■ **What the task asks**:
Rewrite every record below, changing "Instruction" to "Goal" and leaving everything else the same. Omit the pictures from your answer.

■ **Material for this task**:
□ □ □ □
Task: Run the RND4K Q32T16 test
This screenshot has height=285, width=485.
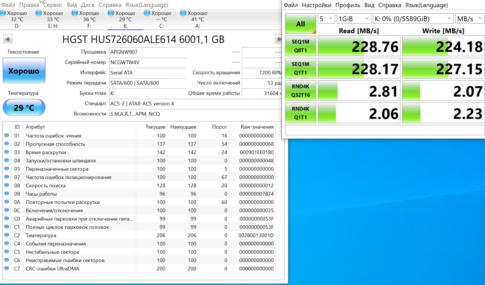Action: tap(300, 91)
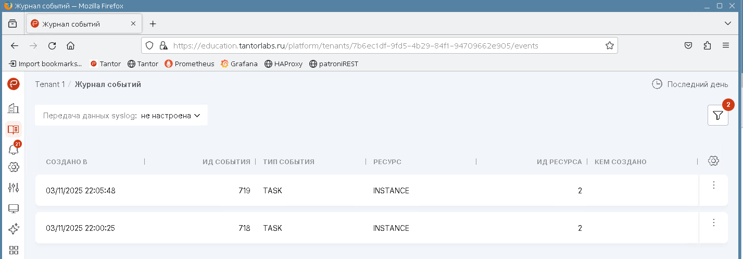Open the Prometheus bookmark
Screen dimensions: 743x259
[x=190, y=64]
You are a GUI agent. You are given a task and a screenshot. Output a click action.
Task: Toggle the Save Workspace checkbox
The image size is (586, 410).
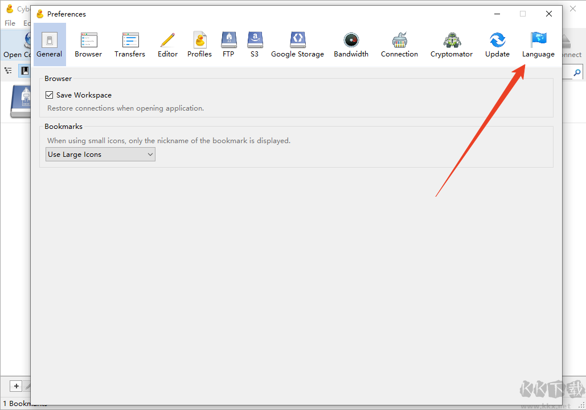coord(49,95)
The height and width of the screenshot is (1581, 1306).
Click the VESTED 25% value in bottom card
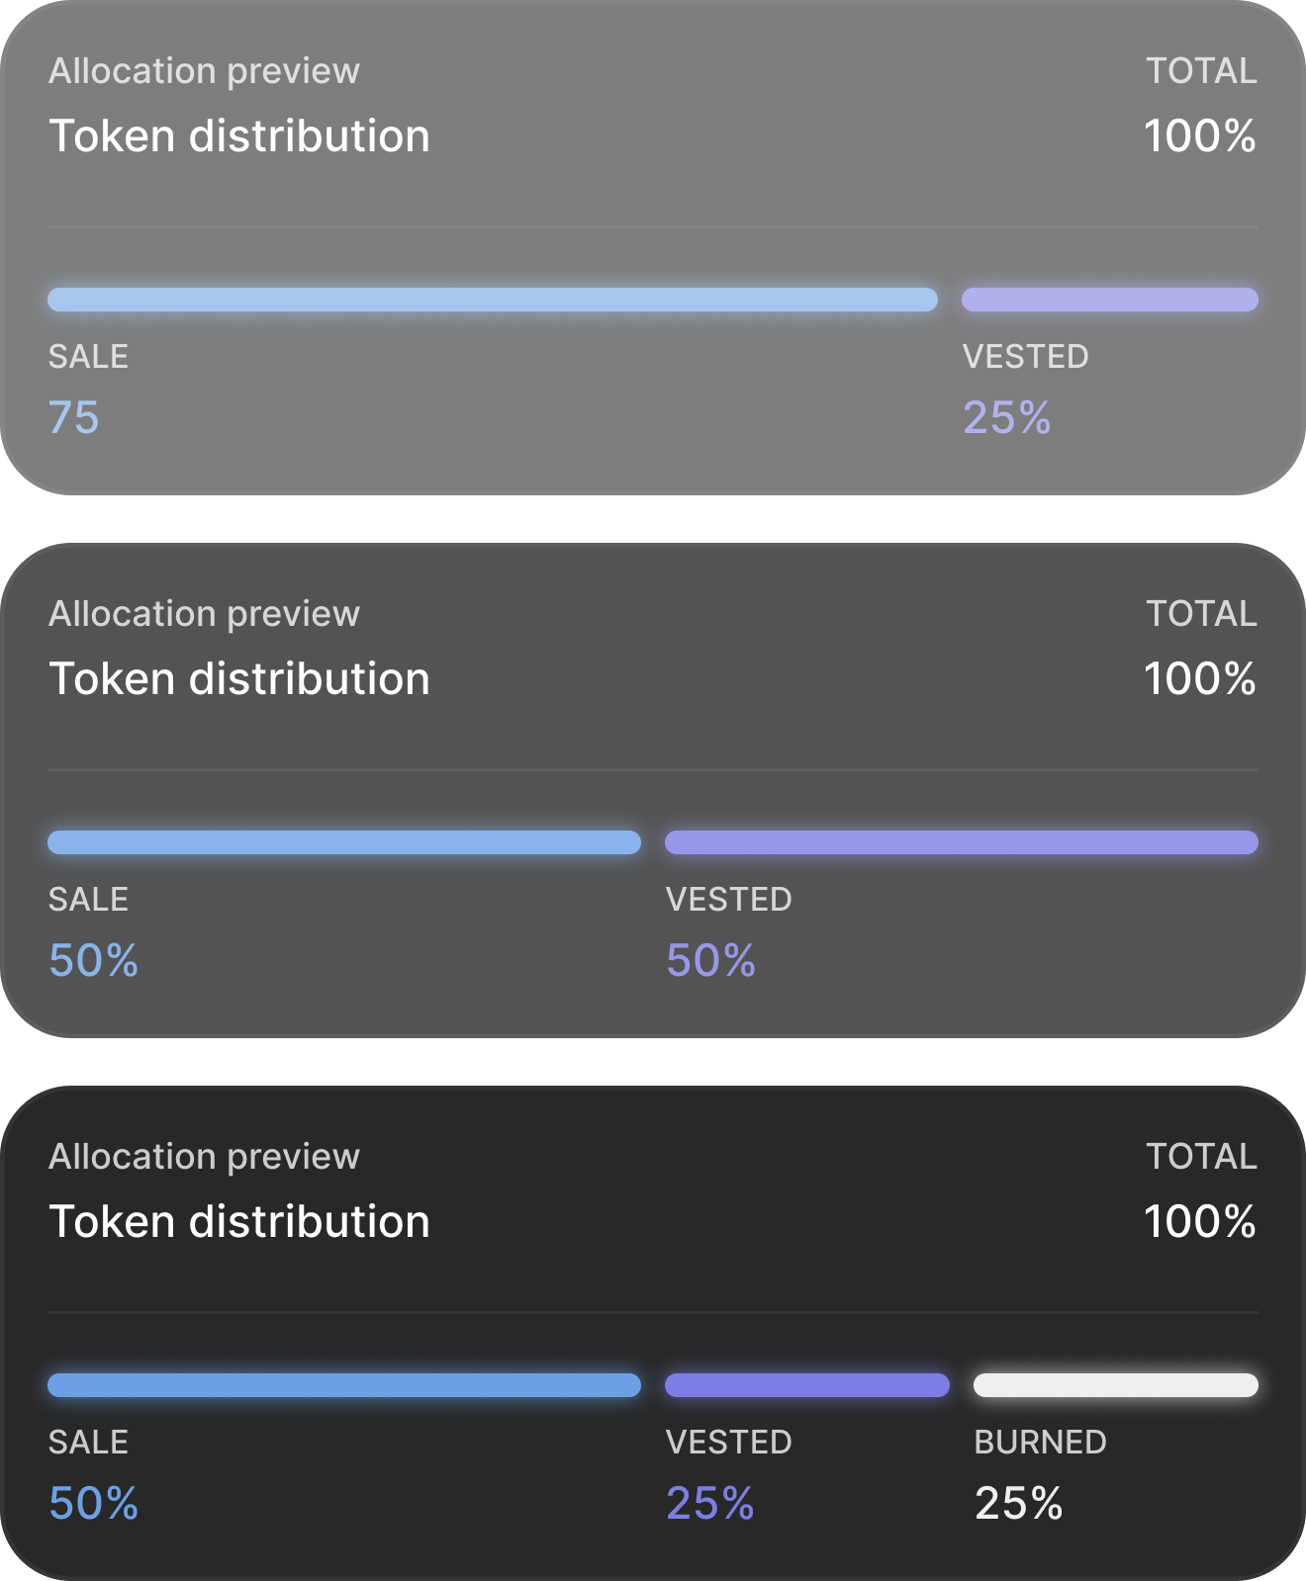pos(709,1503)
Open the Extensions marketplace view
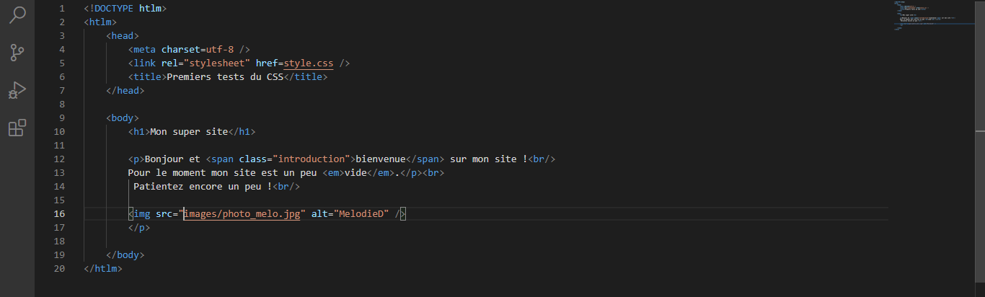Viewport: 985px width, 297px height. click(x=17, y=128)
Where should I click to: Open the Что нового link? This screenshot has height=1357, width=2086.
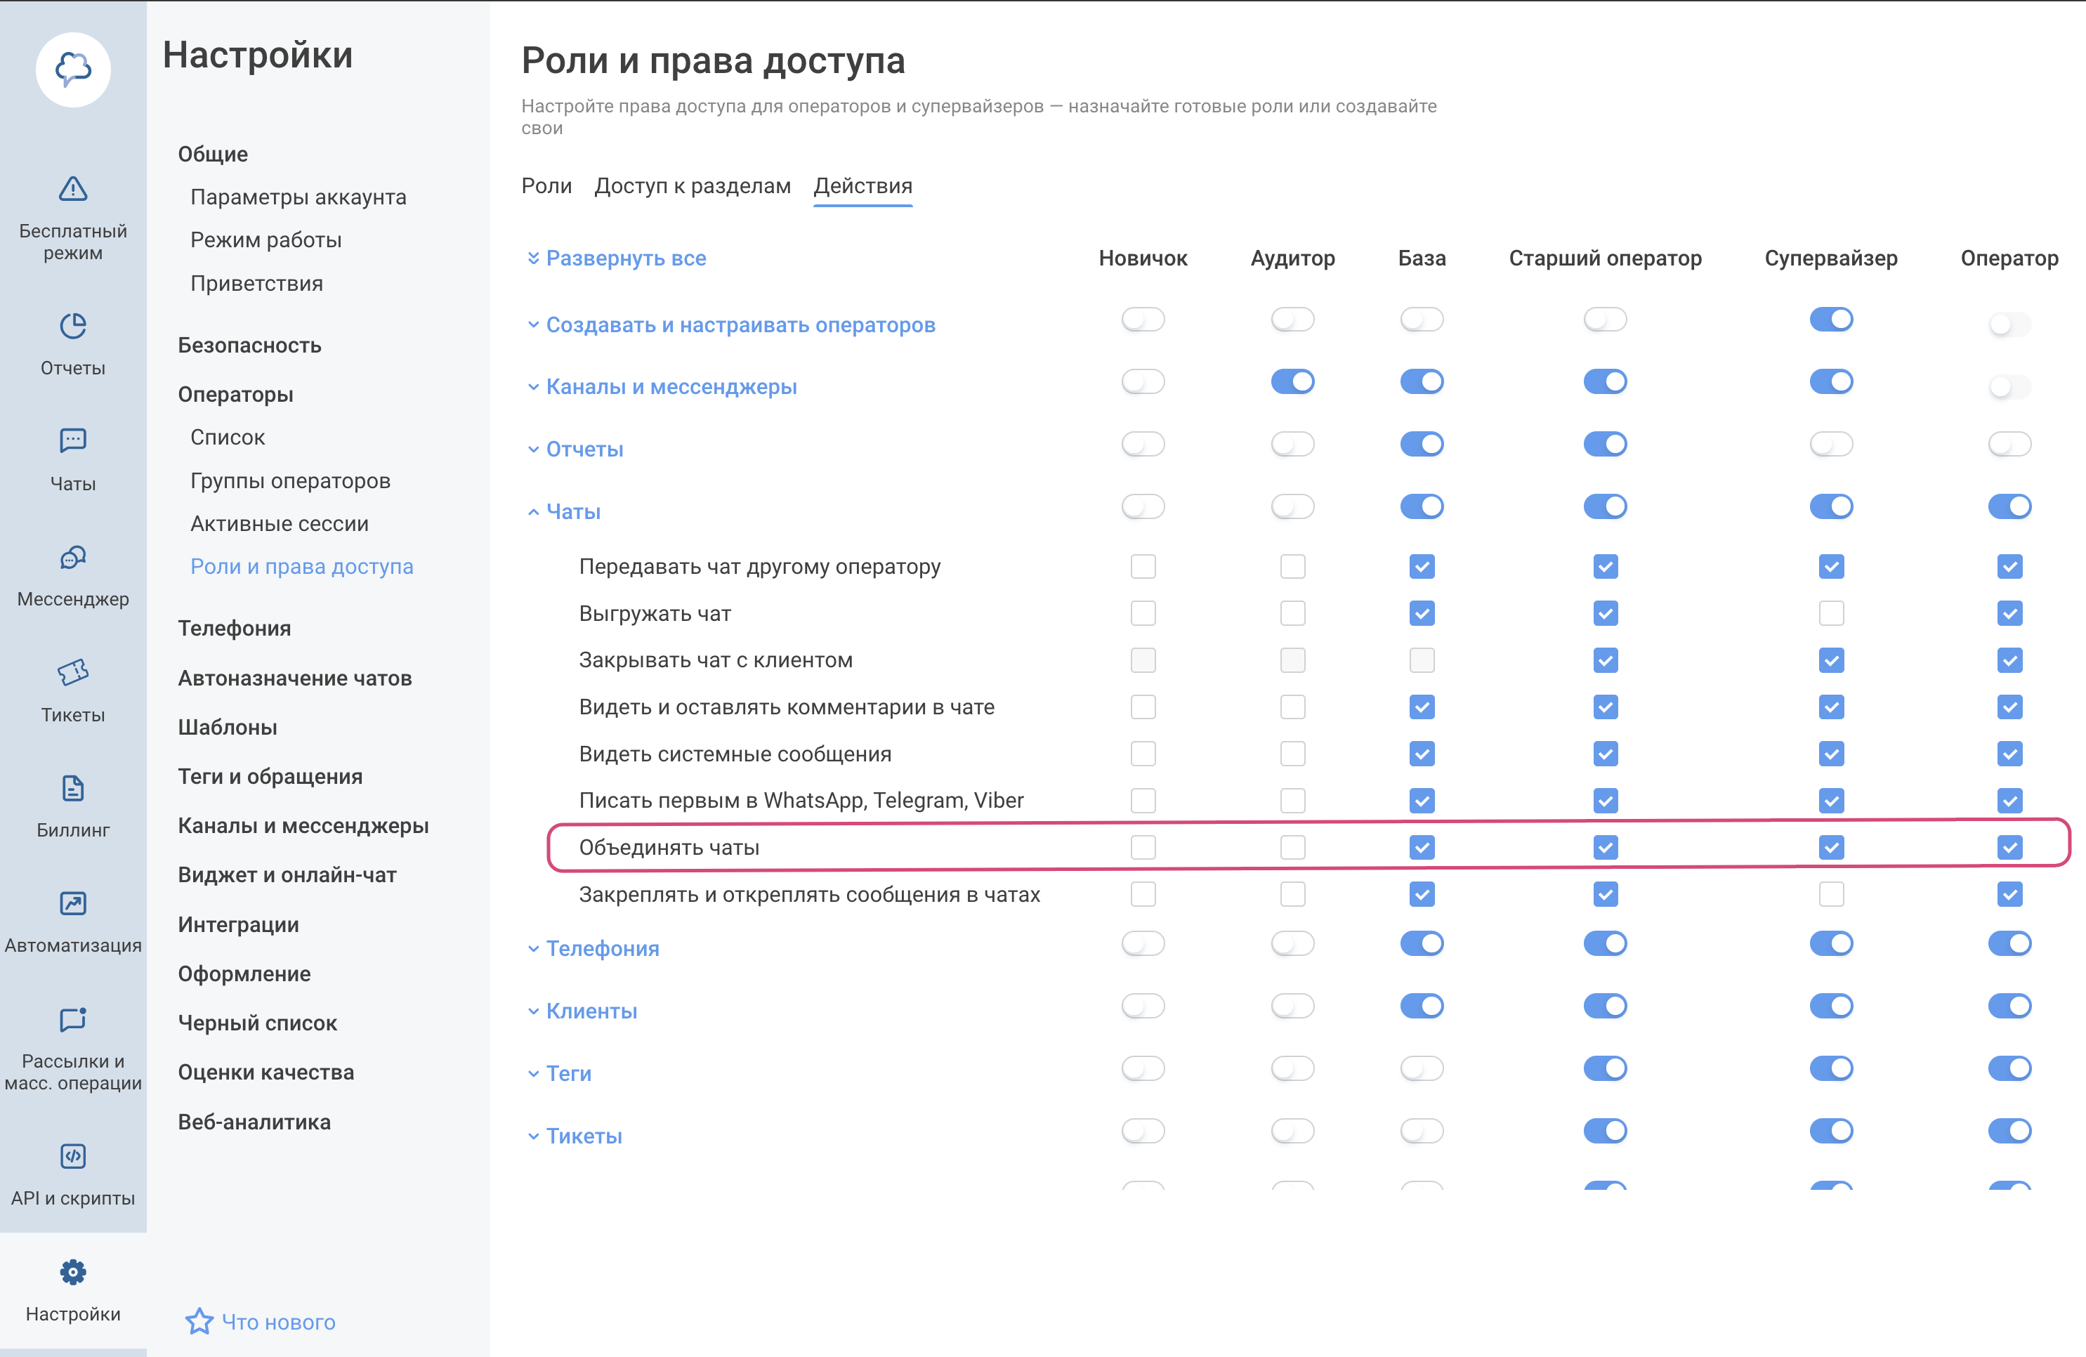[278, 1321]
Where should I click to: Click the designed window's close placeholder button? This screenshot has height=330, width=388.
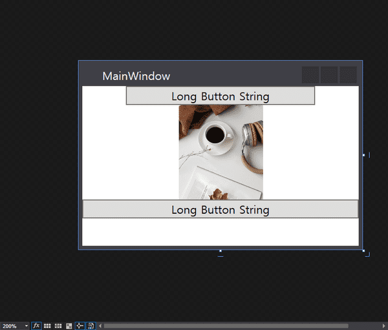pos(349,75)
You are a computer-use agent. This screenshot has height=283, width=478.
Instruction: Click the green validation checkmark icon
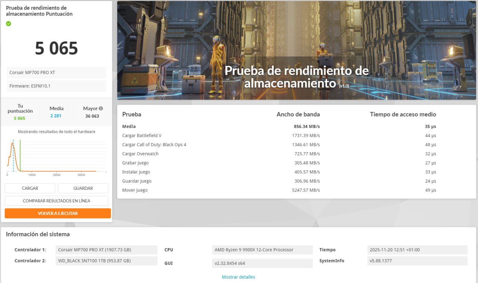9,23
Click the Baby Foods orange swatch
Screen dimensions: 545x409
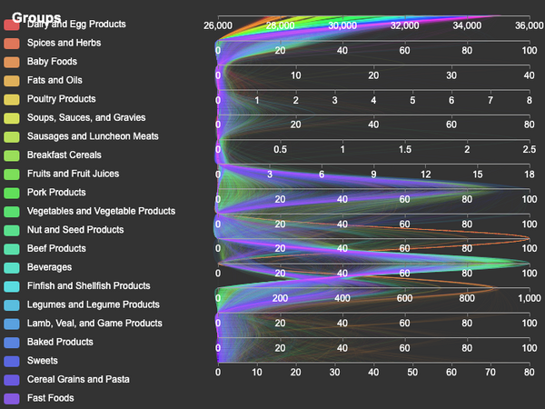tap(12, 62)
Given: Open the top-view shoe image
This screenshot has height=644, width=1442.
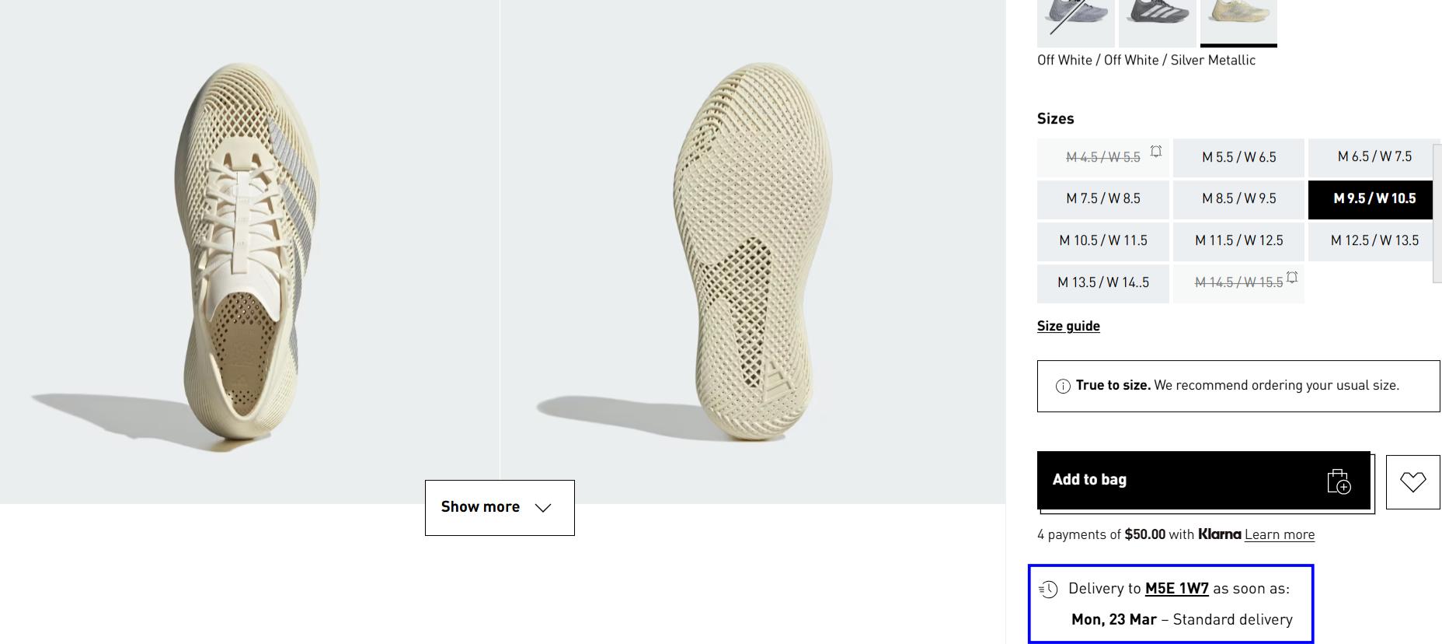Looking at the screenshot, I should pyautogui.click(x=249, y=249).
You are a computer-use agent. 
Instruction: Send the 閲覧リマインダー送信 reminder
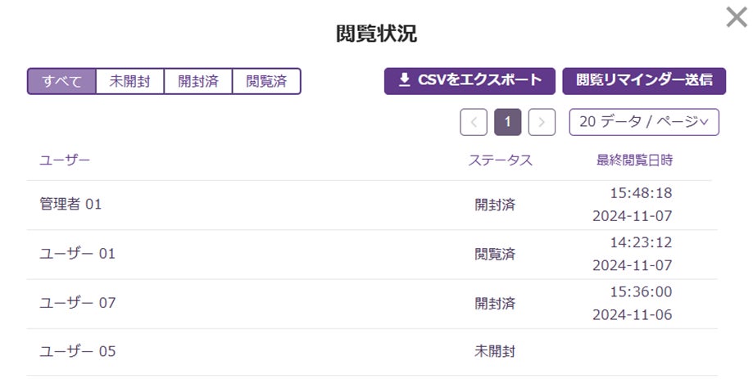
□ □ □ □
■ **Exercise answer**:
Task: Run the RND4K Q32T16 test
This screenshot has height=285, width=485.
Action: tap(300, 91)
Open the Prometheus bookmark
Screen dimensions: 743x259
[x=190, y=64]
You are a GUI agent. You are given a task and a screenshot. Output a click action.
Task: Toggle the Save Workspace checkbox
The image size is (586, 410).
coord(49,95)
The height and width of the screenshot is (1581, 1306).
Click the VESTED 25% value in bottom card
pos(709,1503)
Open the Extensions marketplace view
Viewport: 985px width, 297px height. click(x=17, y=128)
Where should I click to: Open the Что нового link? This screenshot has height=1357, width=2086.
[278, 1321]
Where should I click to: Click the designed window's close placeholder button? This screenshot has height=330, width=388.
pos(349,75)
You are a computer-use agent. This screenshot has height=283, width=478.
Goal: Click the green validation checkmark icon
9,23
Click the Baby Foods orange swatch
Screen dimensions: 545x409
tap(12, 62)
Given: Open the top-view shoe image
This screenshot has height=644, width=1442.
Looking at the screenshot, I should pyautogui.click(x=249, y=249).
You are a computer-use agent. 
Goal: Send the 閲覧リマインダー送信 reminder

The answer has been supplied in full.